Ablaheed has shelled out $450 for a cramped, unfurnished apartment for his wife and three kids, excluding water, electricity, and gas, and his $2,000 dollars in savings are rapidly running out. He is biding time with hopes they can emigrate to Australia, to join a daughter already there.

“Iraqis are coming to Lebanon because they hear there is more chance for resettlement. This is their main focus,” Haddad said. “We heard countries are going to open their doors for Christian asylum seekers.”

Sunday service at suburban Beirut’s Assyrian Church of the East is packed with Lebanese, Iraqi and Syrian families.

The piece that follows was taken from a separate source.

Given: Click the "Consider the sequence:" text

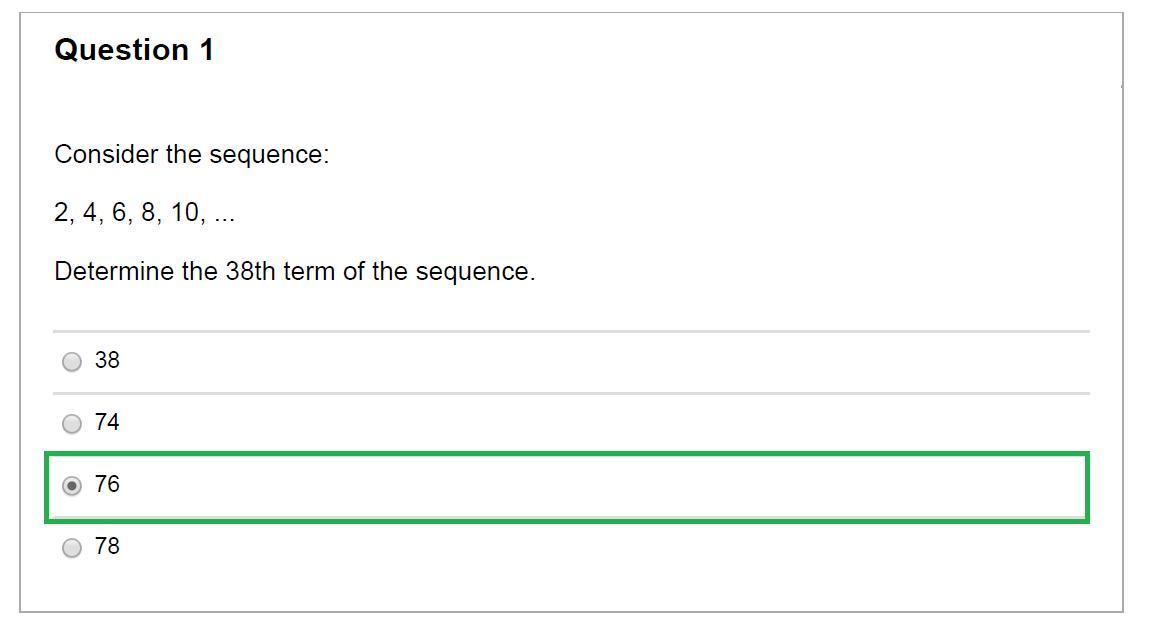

The church estimates they’ve received 1,000 Iraqis in the past two years, and steers them to Caritas and UNHCR for registration.

But France’s recent offer of asylum to Iraqi Christians persecuted by IS has rejected by the Greek Orthodox Church of Antioch and the Levant, which advocates for more security for Christians in Iraq rather than uprooting them from their land.

Assyrian Father Georges Youkhana agrees. “The Assyrian Babylonian ancient history is all there – it’s not easy to remove us from there,” he said. “Most Christian Iraqis are saying because our land and our assets are in Iraq and Syria, we will return if we have a safe haven and international protection.”

“What we need is support from France and the European community to send food and money to our people here.”

Another recent arrival to Beirut is 30-year old Anas, a Christian man from a mixed Sunni and Shiite neighborhood in Baghdad, who grew up amid the violence of the war in Iraq, which included church bombings.

Anas had received threatening calls ordering him to convert to Islam. “Surrender or we will rape your sisters,” the anonymous voice told him. He fled to Erbil and then to Lebanon, followed by his sisters, leaving his brother to sell their house in the Iraqi capital.

Hampered by a deformed leg, Anas is unable to find menial work over a month later and is overwhelmed by the cost of Beirut’s daily living. He says he is waiting to be resettled in the US.

“I have a big feeling of fear,” he said softly.